• _EXERCISE DESCRIPTION_
In the listing below, swap "row" for "entry" and leave everything else unchanged. Begin at the line that has "Viewport: 2520px width, 1465px", run through the end of the listing, return only those lines, and omit the pictures.

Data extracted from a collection
⟨
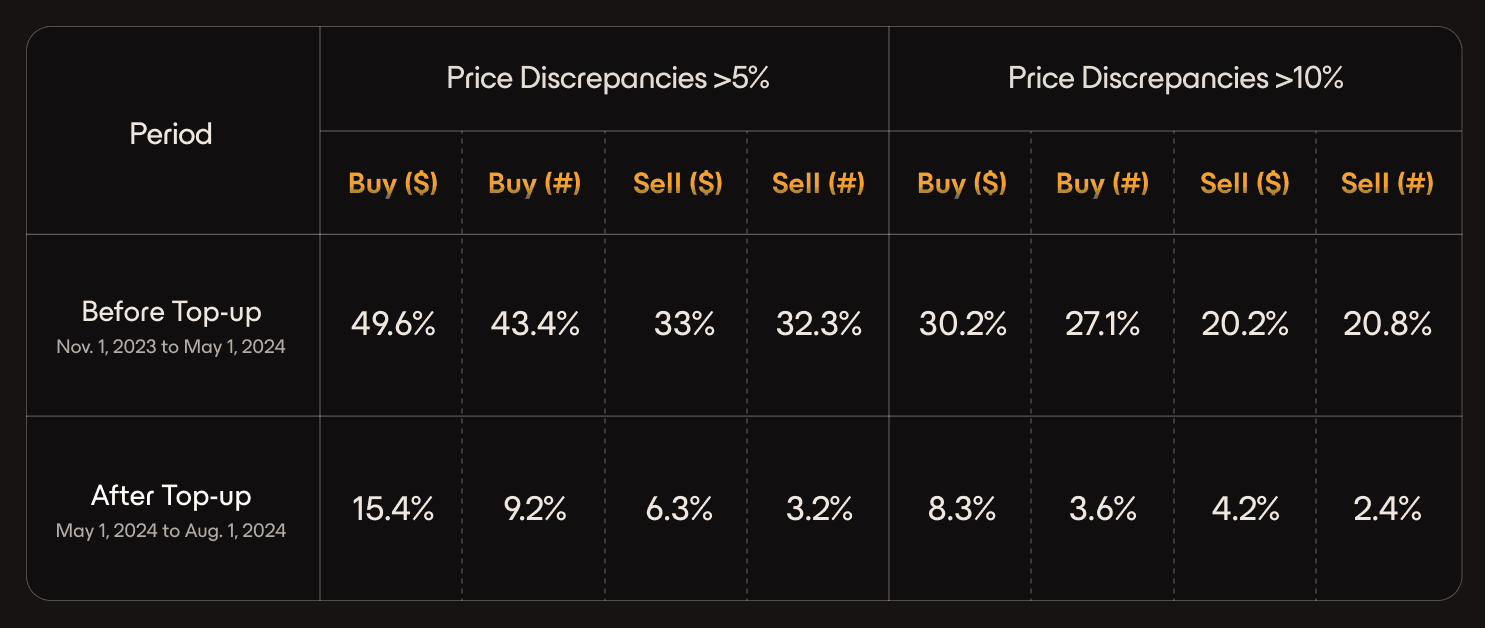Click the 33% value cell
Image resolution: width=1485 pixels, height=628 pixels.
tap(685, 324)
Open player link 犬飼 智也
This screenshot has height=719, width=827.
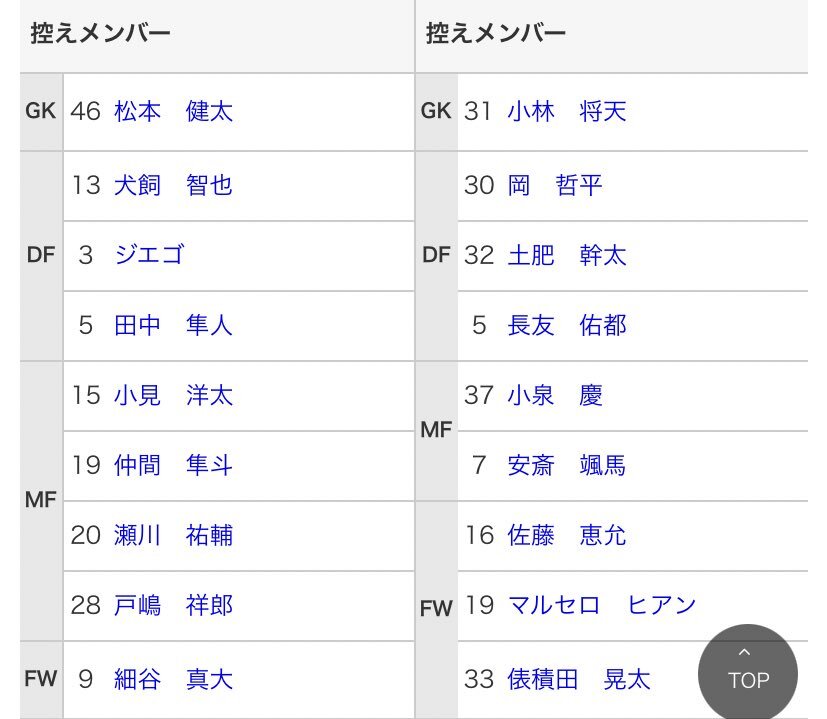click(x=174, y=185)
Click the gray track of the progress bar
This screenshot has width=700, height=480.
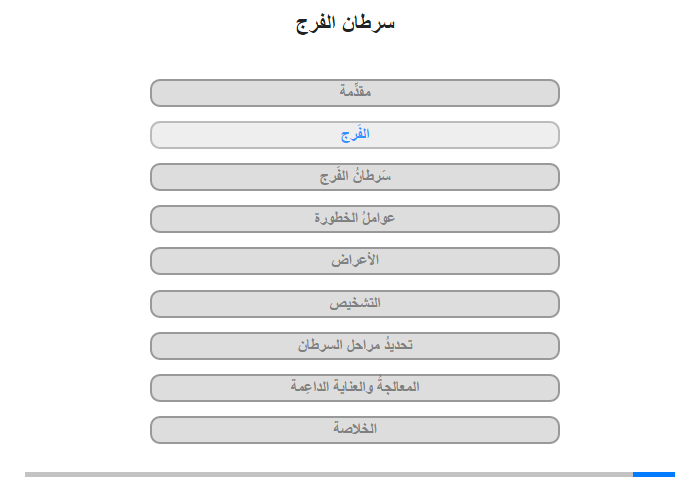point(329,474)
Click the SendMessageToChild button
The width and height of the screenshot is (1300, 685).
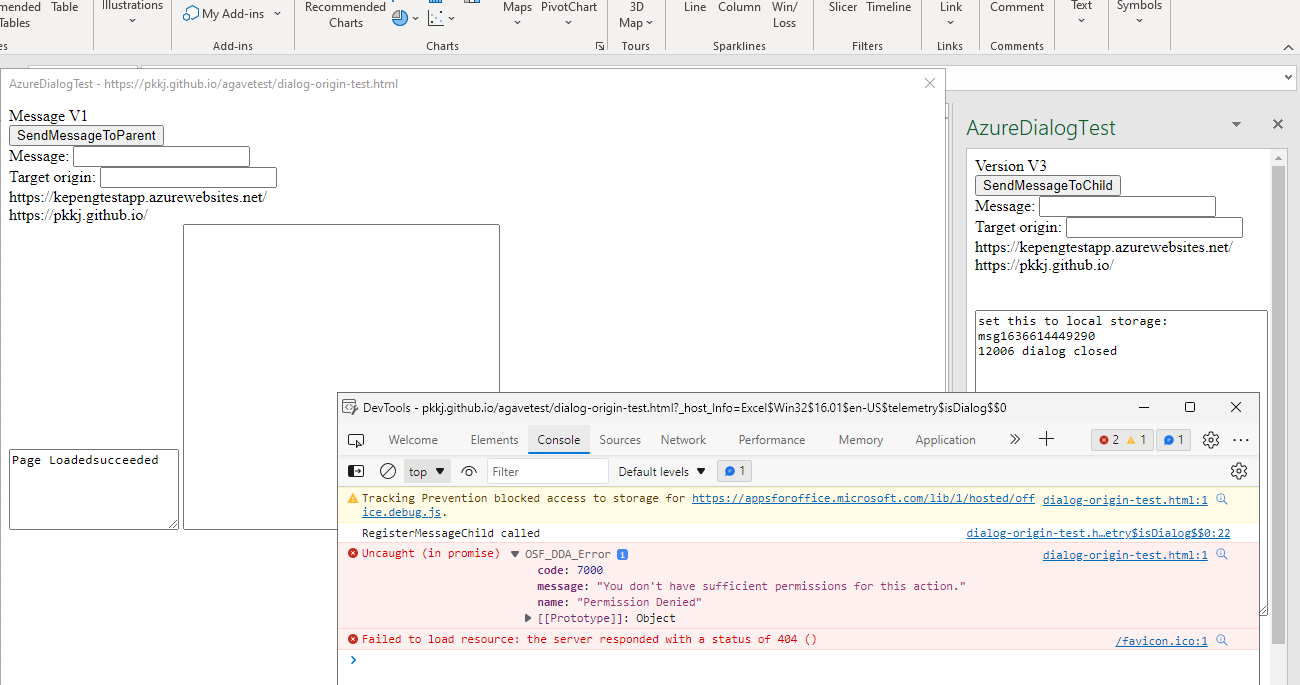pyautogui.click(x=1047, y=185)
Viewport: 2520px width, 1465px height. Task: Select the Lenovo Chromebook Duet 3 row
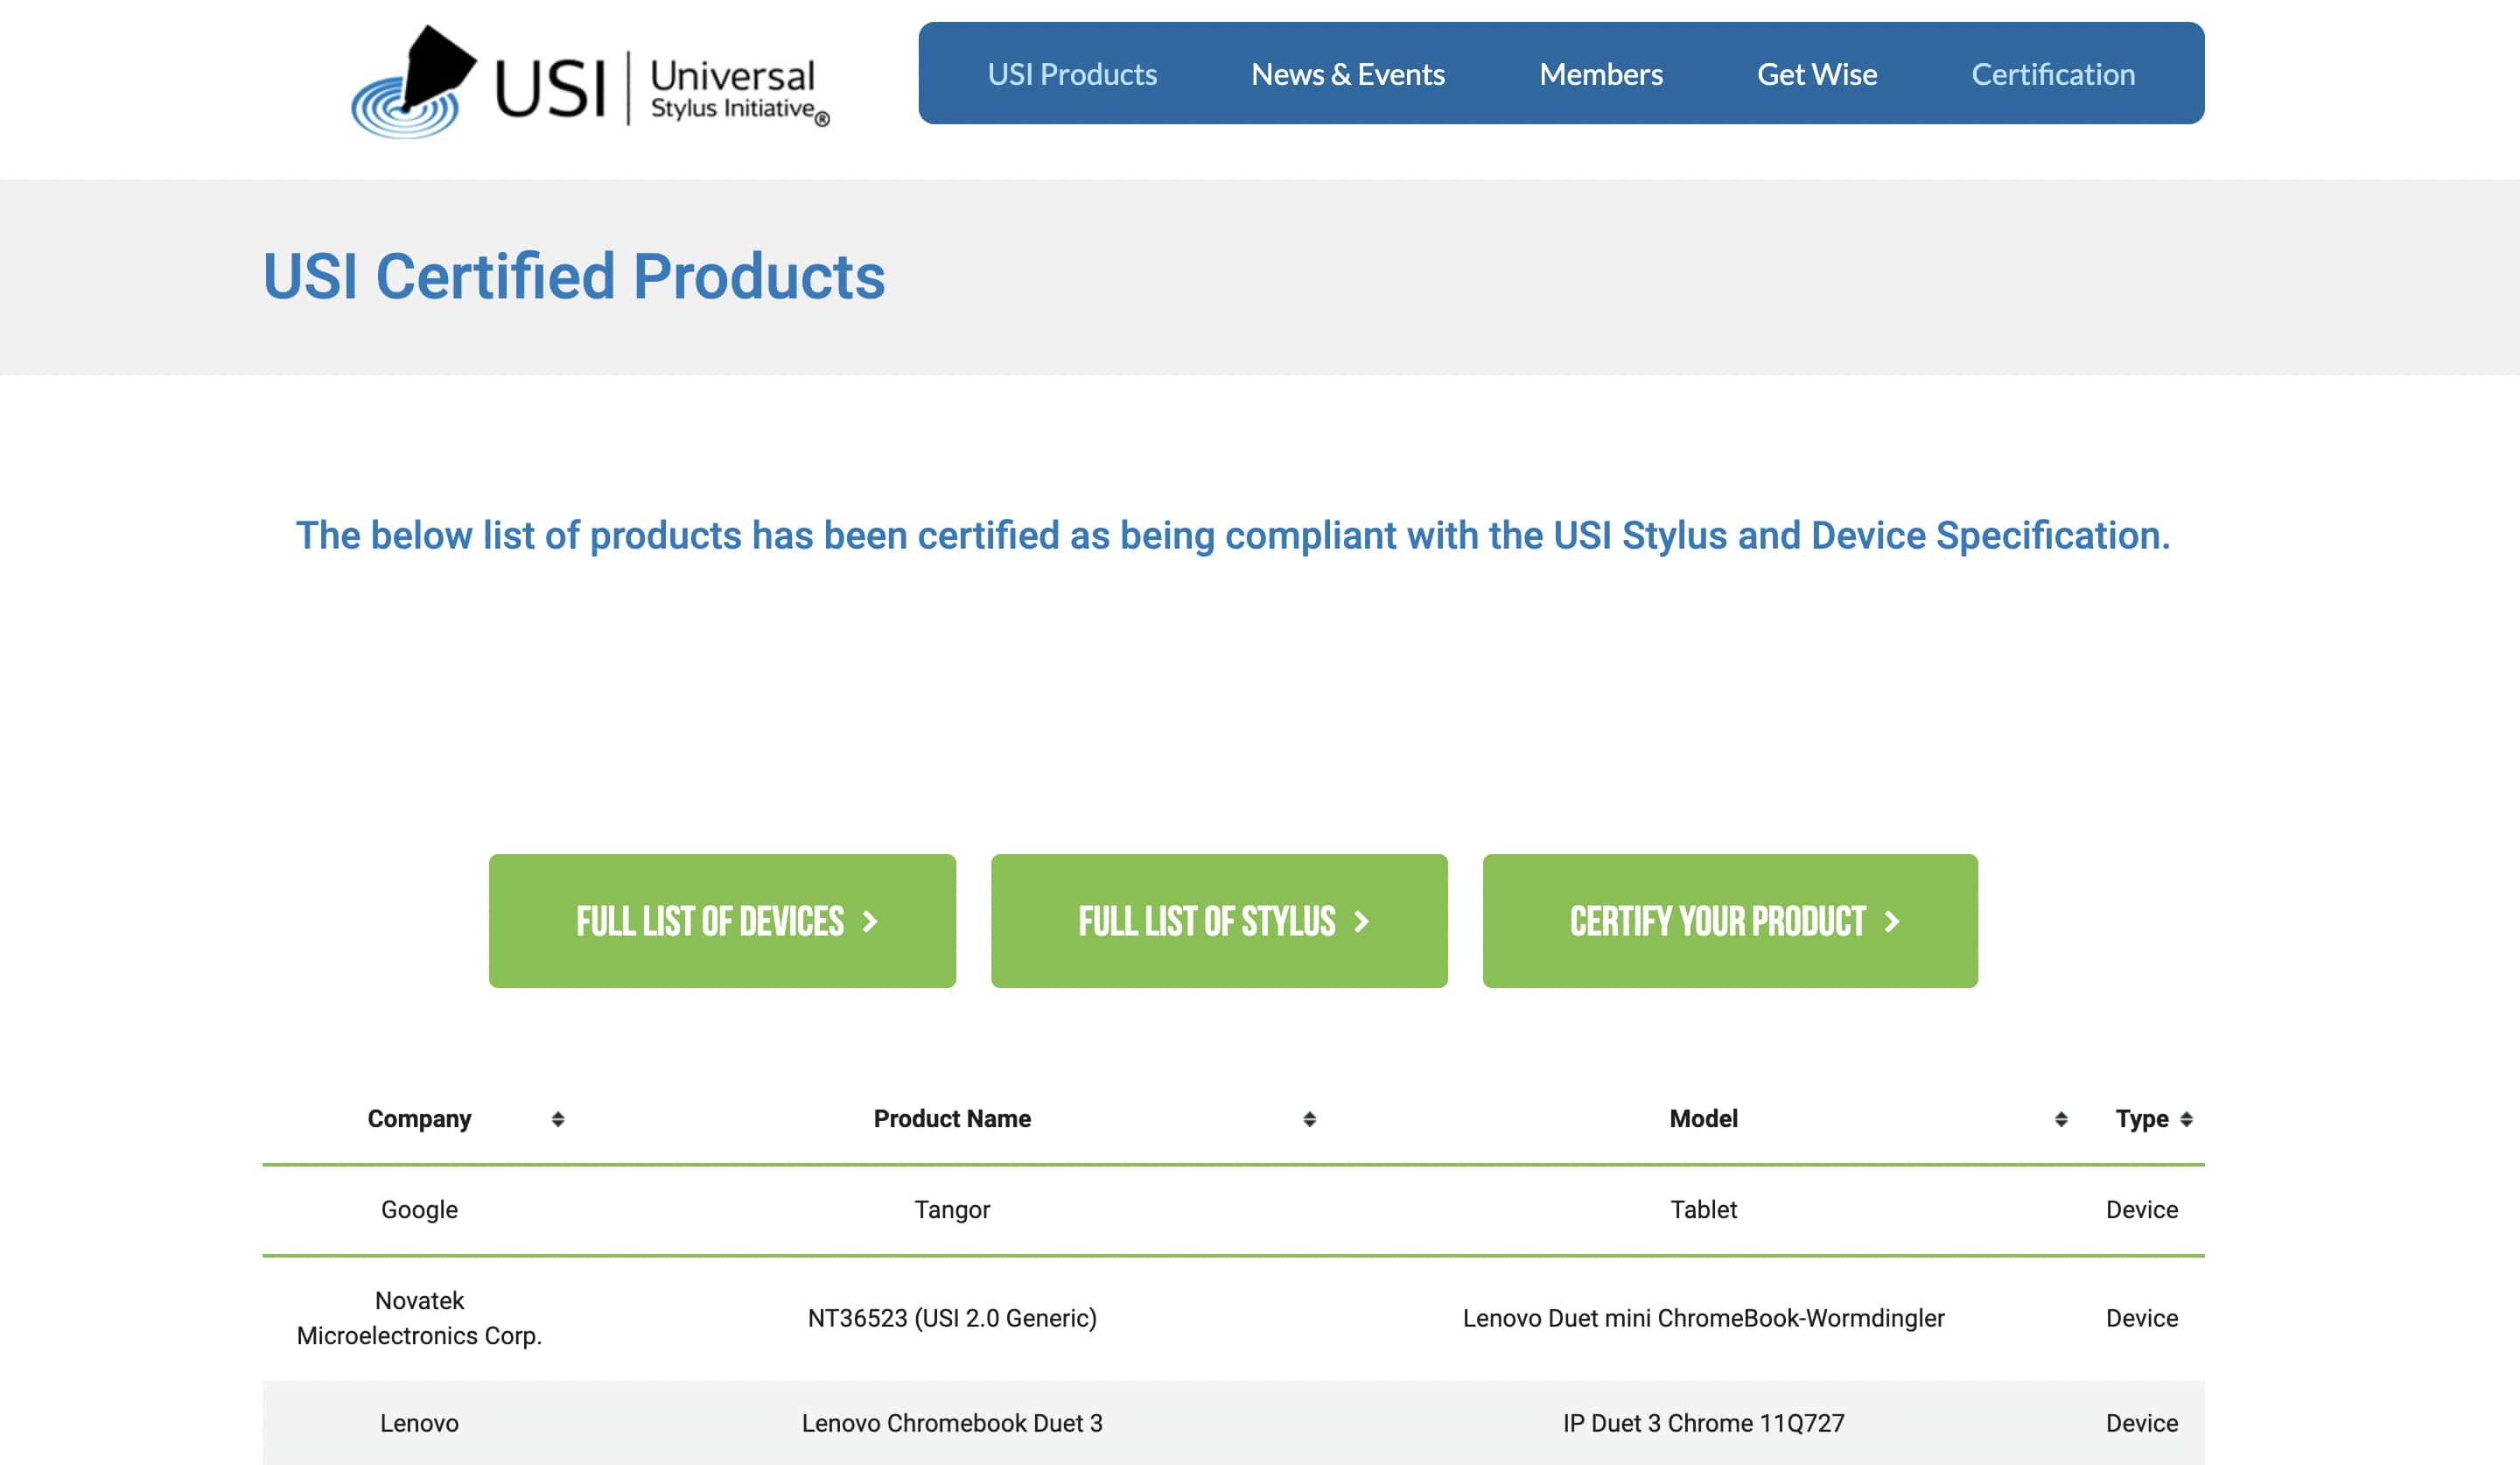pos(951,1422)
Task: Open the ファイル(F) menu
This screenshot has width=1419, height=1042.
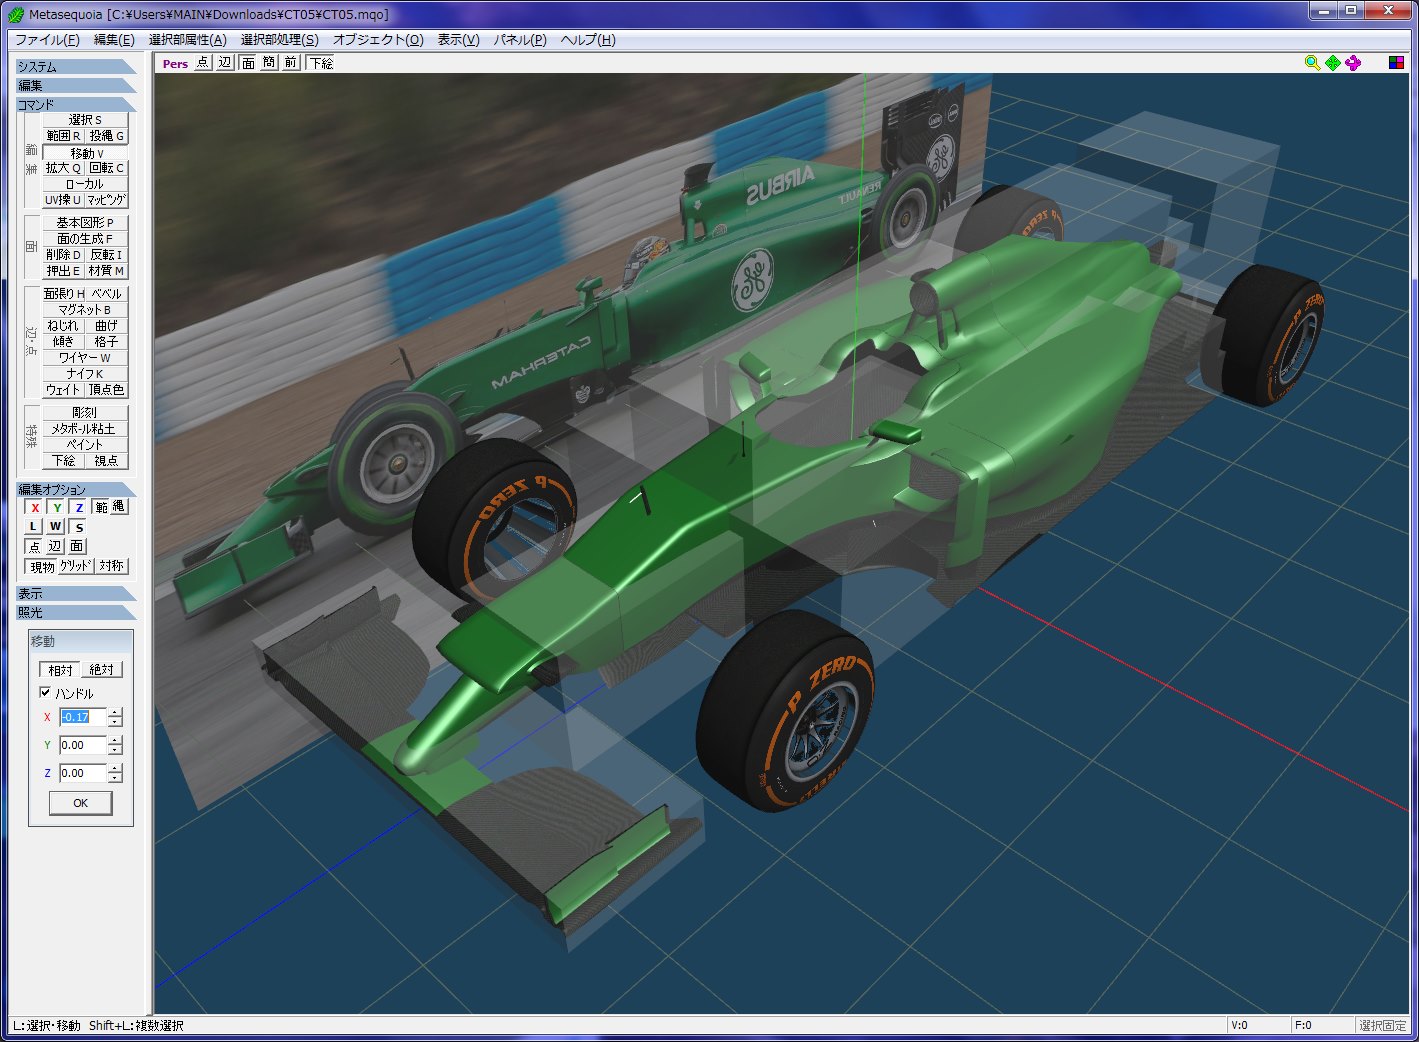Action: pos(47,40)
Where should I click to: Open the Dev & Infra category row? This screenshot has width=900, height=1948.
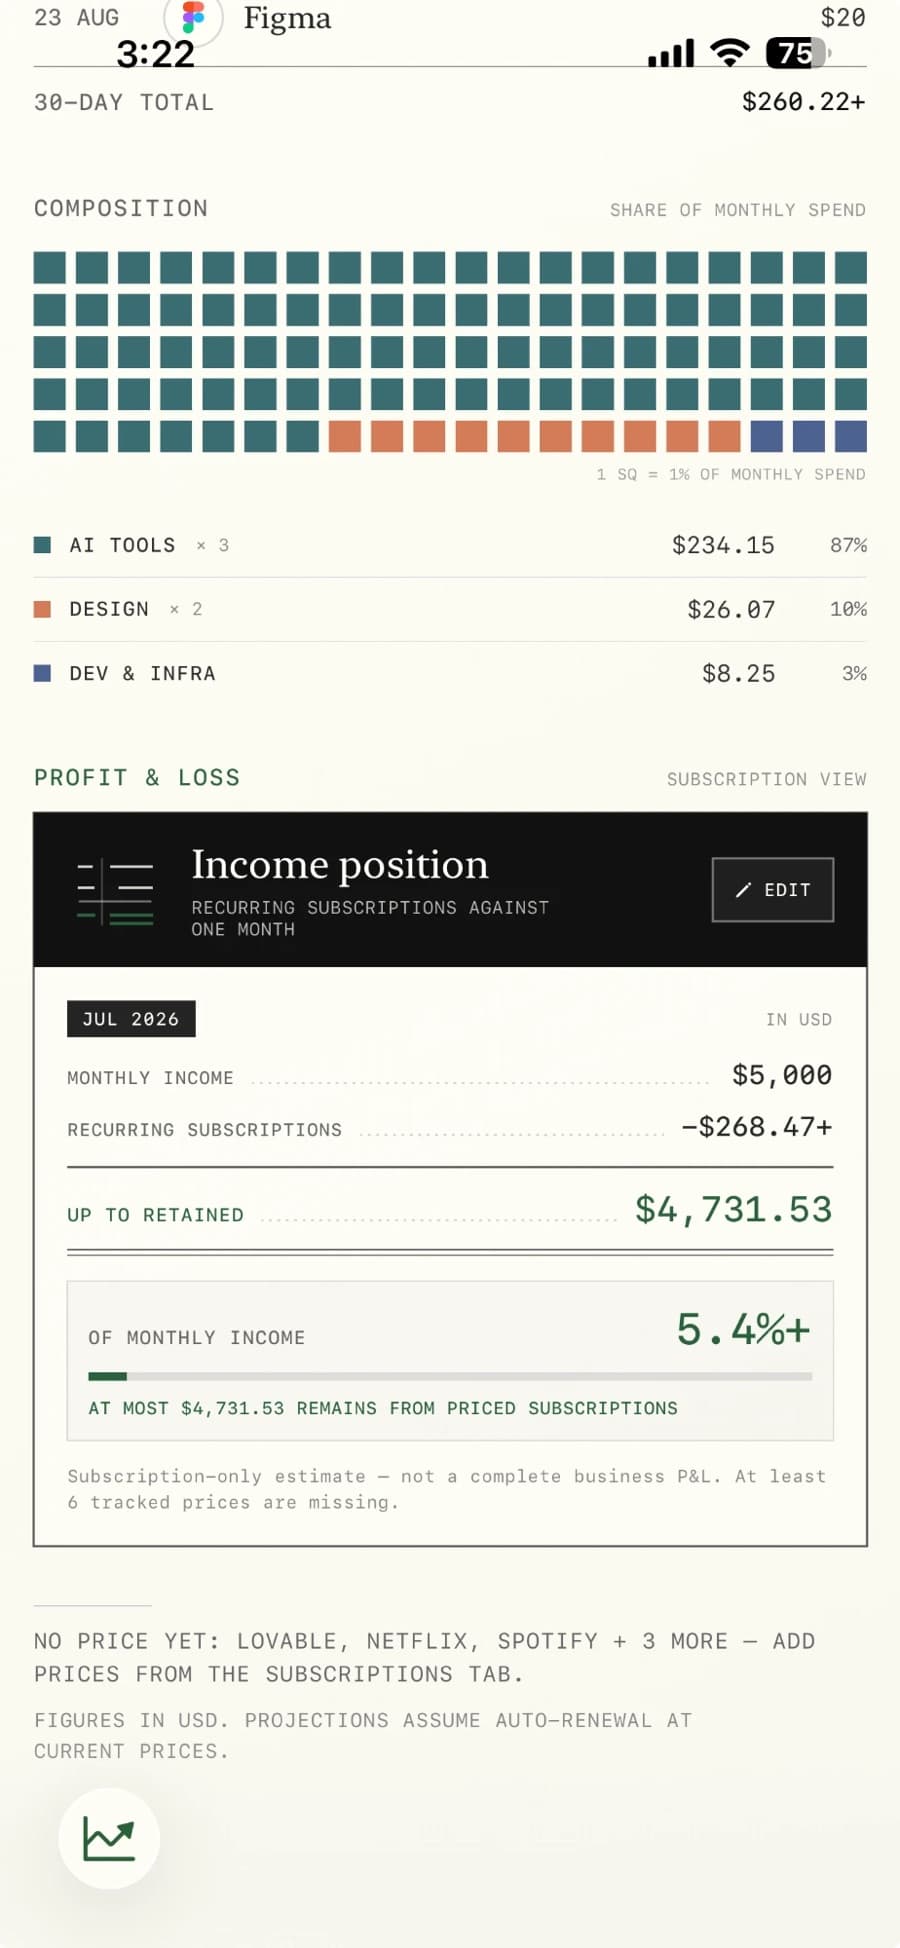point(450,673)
⟩
• _EXERCISE ANSWER_
Viewport: 2520px width, 1465px height. Task: Select the Lenovo Chromebook Duet 3 entry
pos(951,1422)
Task: Open the ファイル(F) menu
This screenshot has width=1419, height=1042.
Action: pos(47,40)
Where should I click to: Open the Dev & Infra category entry? This screenshot has width=900, height=1948.
point(450,673)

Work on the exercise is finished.